* [Data for the task]:

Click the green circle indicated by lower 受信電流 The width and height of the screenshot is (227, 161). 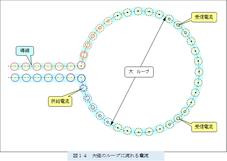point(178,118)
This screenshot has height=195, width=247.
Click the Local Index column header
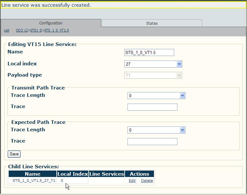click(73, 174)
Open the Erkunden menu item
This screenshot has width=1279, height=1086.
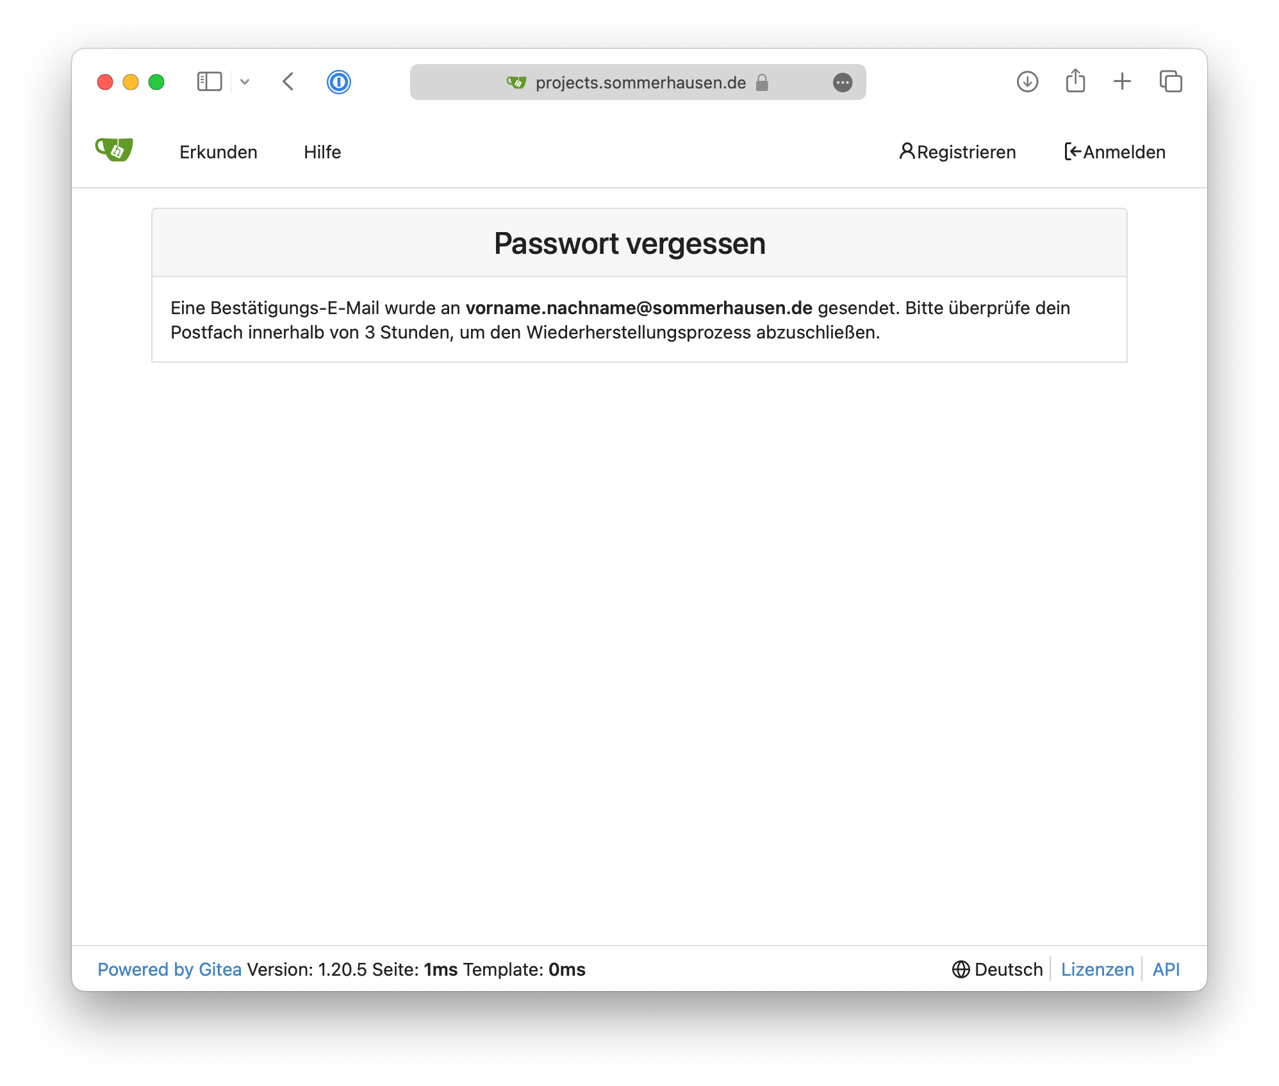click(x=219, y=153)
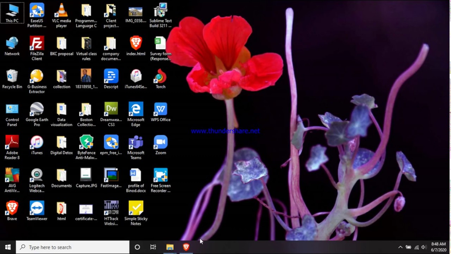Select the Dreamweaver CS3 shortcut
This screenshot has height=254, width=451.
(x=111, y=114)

* [The problem]: Everything from the line with "This screenshot has height=195, width=247." through the end of the listing above, both ends included, should be set down exactly; copy nothing else, and skip the pictures.

* [Response to this task]:
This screenshot has height=195, width=247.
Click the Local Index column header
click(73, 174)
Open the Erkunden menu item
This screenshot has width=1279, height=1086.
click(x=219, y=153)
Select the Dreamweaver CS3 shortcut
This screenshot has height=254, width=451.
(x=111, y=114)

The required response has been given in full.